# Exercise aim
From the first line to the last, return the data exactly as written.

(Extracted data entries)
- - -
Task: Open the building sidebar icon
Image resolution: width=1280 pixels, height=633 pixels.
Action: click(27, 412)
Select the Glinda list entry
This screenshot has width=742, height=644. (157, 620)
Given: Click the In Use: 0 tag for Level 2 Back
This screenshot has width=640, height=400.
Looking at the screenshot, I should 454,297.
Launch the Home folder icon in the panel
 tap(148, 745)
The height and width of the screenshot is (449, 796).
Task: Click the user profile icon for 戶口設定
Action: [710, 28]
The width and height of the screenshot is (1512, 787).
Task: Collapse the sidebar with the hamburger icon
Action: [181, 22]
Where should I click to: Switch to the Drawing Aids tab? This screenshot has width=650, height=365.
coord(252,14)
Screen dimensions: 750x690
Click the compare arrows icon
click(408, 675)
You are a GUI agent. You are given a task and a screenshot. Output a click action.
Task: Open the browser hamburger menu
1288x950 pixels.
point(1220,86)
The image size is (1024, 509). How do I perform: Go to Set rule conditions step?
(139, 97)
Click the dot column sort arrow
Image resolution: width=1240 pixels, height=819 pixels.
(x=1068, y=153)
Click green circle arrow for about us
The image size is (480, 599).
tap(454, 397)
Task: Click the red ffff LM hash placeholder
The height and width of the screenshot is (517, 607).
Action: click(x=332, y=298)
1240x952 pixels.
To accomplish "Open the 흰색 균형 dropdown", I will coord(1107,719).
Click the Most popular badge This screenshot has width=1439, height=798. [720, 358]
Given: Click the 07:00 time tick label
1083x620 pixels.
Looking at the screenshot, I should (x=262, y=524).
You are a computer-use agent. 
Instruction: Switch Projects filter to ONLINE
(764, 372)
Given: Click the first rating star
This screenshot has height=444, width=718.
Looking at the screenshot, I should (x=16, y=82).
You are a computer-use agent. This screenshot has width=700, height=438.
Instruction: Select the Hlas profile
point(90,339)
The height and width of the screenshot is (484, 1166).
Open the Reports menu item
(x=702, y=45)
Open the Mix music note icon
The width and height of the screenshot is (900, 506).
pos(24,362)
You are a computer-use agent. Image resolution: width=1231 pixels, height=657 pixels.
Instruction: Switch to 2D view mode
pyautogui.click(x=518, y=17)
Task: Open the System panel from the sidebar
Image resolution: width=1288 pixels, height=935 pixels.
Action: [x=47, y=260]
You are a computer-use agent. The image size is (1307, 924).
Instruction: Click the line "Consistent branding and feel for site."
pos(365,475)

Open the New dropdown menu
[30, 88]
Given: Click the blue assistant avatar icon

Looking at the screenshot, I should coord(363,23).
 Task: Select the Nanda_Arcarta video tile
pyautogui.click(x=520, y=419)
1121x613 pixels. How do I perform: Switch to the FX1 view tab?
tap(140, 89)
- - -
# Solution for this problem
Task: Open the building sidebar icon
Image resolution: width=1280 pixels, height=633 pixels.
Action: click(27, 412)
Select the Glinda list entry
This screenshot has width=742, height=644. (157, 620)
Given: Click the In Use: 0 tag for Level 2 Back
This screenshot has width=640, height=400.
Looking at the screenshot, I should 454,297.
Launch the Home folder icon in the panel
 tap(148, 745)
The height and width of the screenshot is (449, 796).
Task: Click the user profile icon for 戶口設定
Action: [710, 28]
The width and height of the screenshot is (1512, 787).
Task: Collapse the sidebar with the hamburger icon
Action: [181, 22]
Where should I click to: Switch to the Drawing Aids tab? This screenshot has width=650, height=365.
coord(252,14)
Screen dimensions: 750x690
Click the compare arrows icon
click(408, 675)
You are a GUI agent. You are given a task and a screenshot. Output a click action.
Task: Open the browser hamburger menu
1288x950 pixels.
point(1220,86)
The image size is (1024, 509). How do I perform: Go to Set rule conditions step?
(139, 97)
Click the dot column sort arrow
Image resolution: width=1240 pixels, height=819 pixels.
(x=1068, y=153)
Click green circle arrow for about us
The image size is (480, 599).
tap(454, 397)
Task: Click the red ffff LM hash placeholder
The height and width of the screenshot is (517, 607).
Action: click(x=332, y=298)
1240x952 pixels.
To accomplish "Open the 흰색 균형 dropdown", I will coord(1107,719).
Click the Most popular badge This screenshot has width=1439, height=798. [720, 358]
Given: Click the 07:00 time tick label
1083x620 pixels.
Looking at the screenshot, I should (x=262, y=524).
You are a computer-use agent. 
Instruction: Switch Projects filter to ONLINE
(764, 372)
Given: Click the first rating star
This screenshot has height=444, width=718.
Looking at the screenshot, I should (x=16, y=82).
You are a computer-use agent. This screenshot has width=700, height=438.
Instruction: Select the Hlas profile
point(90,339)
The height and width of the screenshot is (484, 1166).
Open the Reports menu item
(x=702, y=45)
Open the Mix music note icon
The width and height of the screenshot is (900, 506).
pos(24,362)
You are a computer-use agent. Image resolution: width=1231 pixels, height=657 pixels.
Instruction: Switch to 2D view mode
pyautogui.click(x=518, y=17)
Task: Open the System panel from the sidebar
Image resolution: width=1288 pixels, height=935 pixels.
Action: [x=47, y=260]
You are a computer-use agent. The image size is (1307, 924).
Instruction: Click the line "Consistent branding and feel for site."
pos(365,475)

Open the New dropdown menu
[30, 88]
Given: Click the blue assistant avatar icon

Looking at the screenshot, I should coord(363,23).
 Task: Select the Nanda_Arcarta video tile
pyautogui.click(x=520, y=419)
1121x613 pixels. How do I perform: Switch to the FX1 view tab?
tap(140, 89)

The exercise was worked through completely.